March 12, 2026
by
Christian Collison

I Predicted the Physical Graph in 2014. Twelve Years Later, the Winners Aren't Who I Expected

physical graph

In 2014, I wrote about the physical graph and something most people weren't paying attention to: the race for real-world data. While everyone obsessed over social graphs and interest graphs, I was focused on the final frontier — data about what you actually do in the real world.

At the time, Google had just acquired Nest for $3.2 billion and I predicted this was about more than thermostats. It was about capturing how we live inside our homes — heating patterns, occupancy, daily routines. I called the blog The Race for the Physical Graph and I predicted organisations would spend a decade building this infrastructure.

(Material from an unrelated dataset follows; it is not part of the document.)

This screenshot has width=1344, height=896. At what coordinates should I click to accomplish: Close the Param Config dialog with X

Twelve years later, I was right about WHAT would happen. But I was spectacularly wrong about WHO would win it. And now there's a layer I didn't see coming in 2014: AI that can actually act on this data.

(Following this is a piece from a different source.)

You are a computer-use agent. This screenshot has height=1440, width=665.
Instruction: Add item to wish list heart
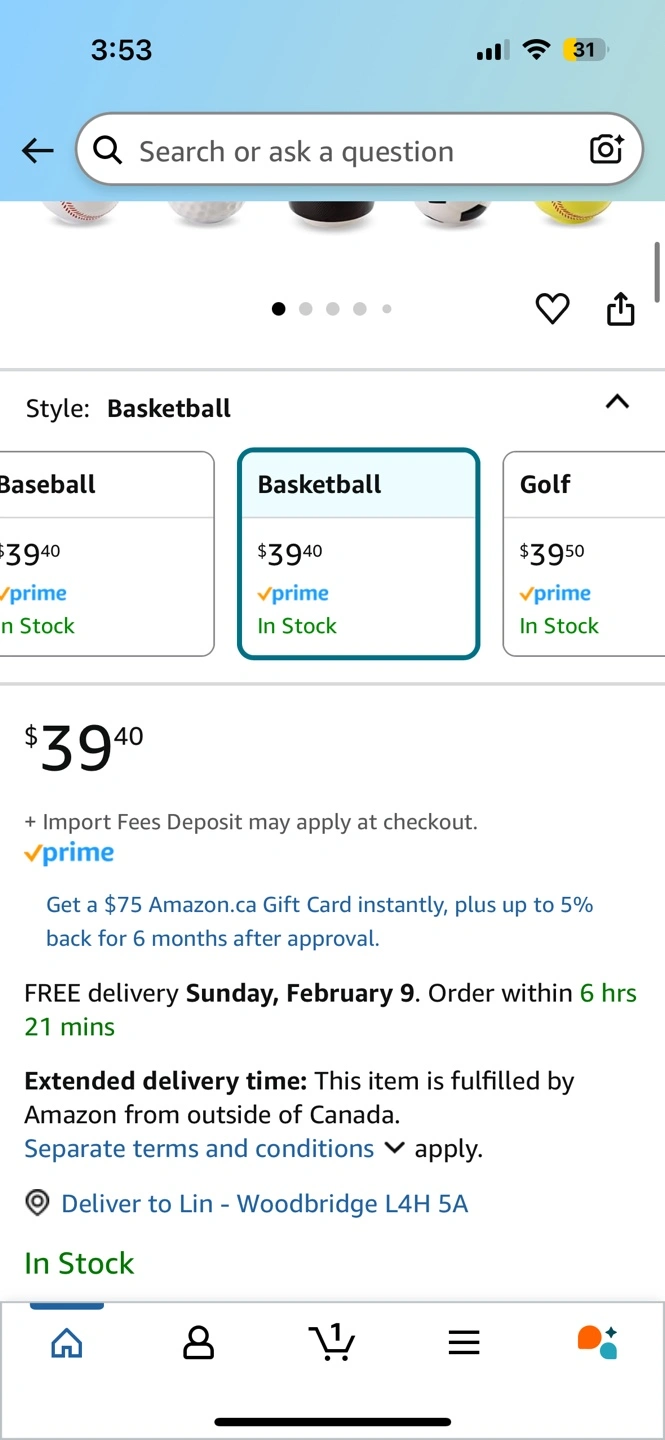point(552,309)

What I Got Right (And Spectacularly Wrong)

What I Got Right:

The Physical Graph became incredibly valuable. Organisations did spend more than a decade building infrastructure to capture real-world behaviour data. The privacy concerns I flagged in 2014 have only intensified — GDPR, data breaches, surveillance capitalism debates. My timeline was accurate: I said "at least a decade" before conscious homes became reality and we're there now in 2026.

What I Got Wrong:

Google's Nest didn't dominate anything. Despite that massive $3.2 billion acquisition, Nest became a footnote. The real winners of the Physical Graph were Amazon (Alexa, Ring, retail data), Apple (Health, location, but won't use it for AI) and crucially — Google's YouTube, not Google's smart home division. The smartphone, not the smart thermostat, became the ultimate physical tracker. Your phone knows where you go, what you search for, what you buy, who you talk to. And here's the kicker: the data that actually mattered for AI wasn't just about your home heating schedule. It was multimodal — video, audio, location, behaviour, all combined. In fairness, I did argue that the age of the smartphone would combine with the physical graph data to build a complete picture of how we live but I overestimated the importance of the Internet of Things in capturing that data.

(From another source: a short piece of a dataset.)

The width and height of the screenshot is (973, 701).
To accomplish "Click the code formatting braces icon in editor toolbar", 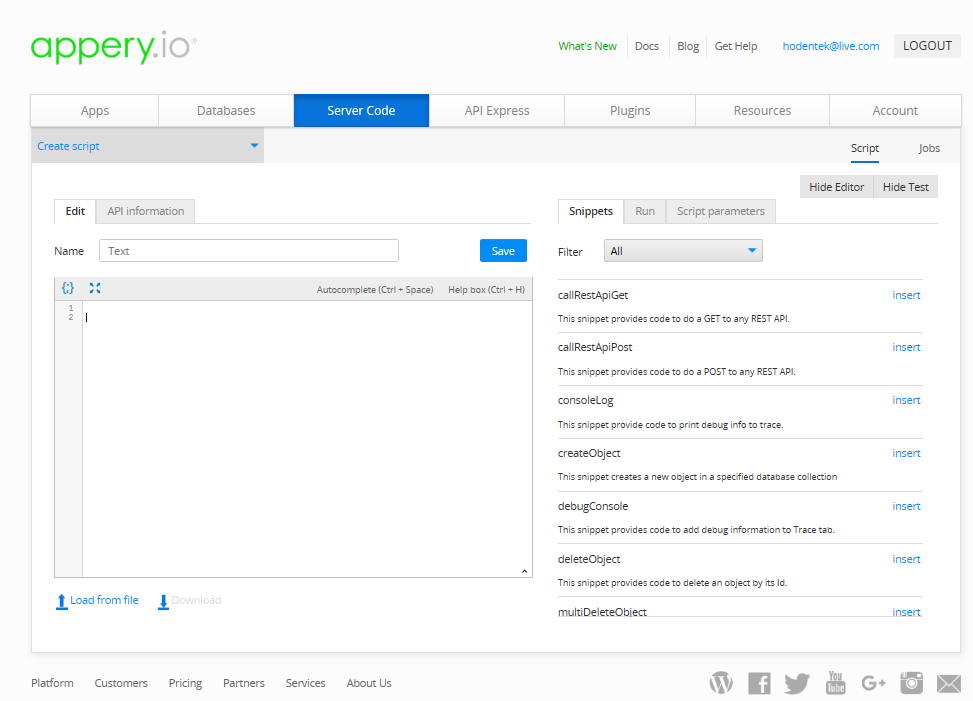I will coord(68,288).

That said, I still believe the full potential (or control) that can come from the IoT world is yet to be fully realised.  

The Trillion-Dollar Infrastructure That Didn't Deliver What We Expected

Here's what nobody was talking about in 2014: the staggering cost of building and maintaining this Physical Graph infrastructure. Over the past twelve years, organisations have poured hundreds of billions into data centres, IoT devices, cloud storage, security systems and compliance frameworks.

The big tech companies are now spending at unprecedented levels. In 2026 alone, Amazon is investing $200 billion, Google $175-185 billion, Microsoft ~$150 billion and Meta $115-135 billion — nearly $700 billion combined, primarily for AI infrastructure. This dwarfs anything we've seen since the telecom bubble of the 1990s.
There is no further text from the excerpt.